Scene 1: The Digital Leash Lokasi: Parkiran Motor JIFU (Basement P2) Waktu: 14:00 WIB
Basement parkiran JIFU terasa lembap dan bergema. Darren berjalan cepat menuju Kawasaki Ninja ZX-6R hitamnya yang terparkir di sudut terpencil—jauh dari jajaran Vespa matic dan Harley milik anak-anak orang kaya.
Setiap langkah mengirimkan sinyal nyeri tumpul dari bahu kirinya yang melepuh. Gesekan kemeja flanel di atas perban barunya rasanya kayak amplas kasar.
Ting.
HP di saku celananya bergetar. Satu pesan masuk. Enkripsi level rendah, tapi kodenya familiar. Sender: Uncle T. Message: "Extraction point compromised. Move to South Gate. Black Alphard. Plate B 1990 RFS. 5 minutes."
Darren berhenti sejenak, memandangi layar HP-nya. Alisnya berkerut. "RFS?" batinnya. "Paman benci plat pejabat. Terlalu mencolok buat klan Liem yang main di bayangan."
Tapi situasinya mendesak. Andrea sudah curiga. Drone Black Hornet masih berdengung di luar sana. Mungkin Paman Tjandra sengaja pakai plat palsu pejabat untuk menembus blokade East Wing? Logis.
Darren naik ke atas motor. Dia memutar kunci kontak. Panel instrumen digital menyala. VROOOOM. Suara mesin 4-silinder meraung rendah. Getaran mesin merambat ke setang, dan damn, bahu kiri Darren langsung protes keras.

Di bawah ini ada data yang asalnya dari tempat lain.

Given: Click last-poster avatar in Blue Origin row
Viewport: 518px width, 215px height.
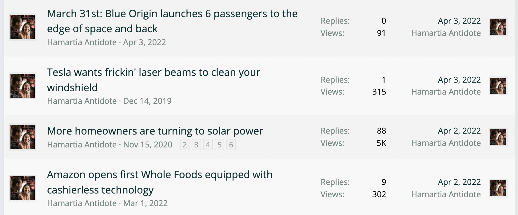Looking at the screenshot, I should click(x=498, y=27).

"Tahan, Liem. Tahan," geramnya. Dia menggigit bibir bawah sampai berdarah untuk mengalihkan rasa sakit.
Darren memacu motornya keluar dari basement, menanjak menuju ramp keluar. Sinar matahari Jakarta yang terik langsung menyengat matanya. Dia berbelok menuju Gerbang Selatan.
Di sana, sesuai pesan, sebuah Alphard hitam dengan plat RFS terparkir dengan mesin menyala. Kaca gelap. Pintu geser samping sedikit terbuka, seolah mengundang.
Darren melambatkan laju motornya. Jarak 50 meter. 30 meter. Mode analisis aktif.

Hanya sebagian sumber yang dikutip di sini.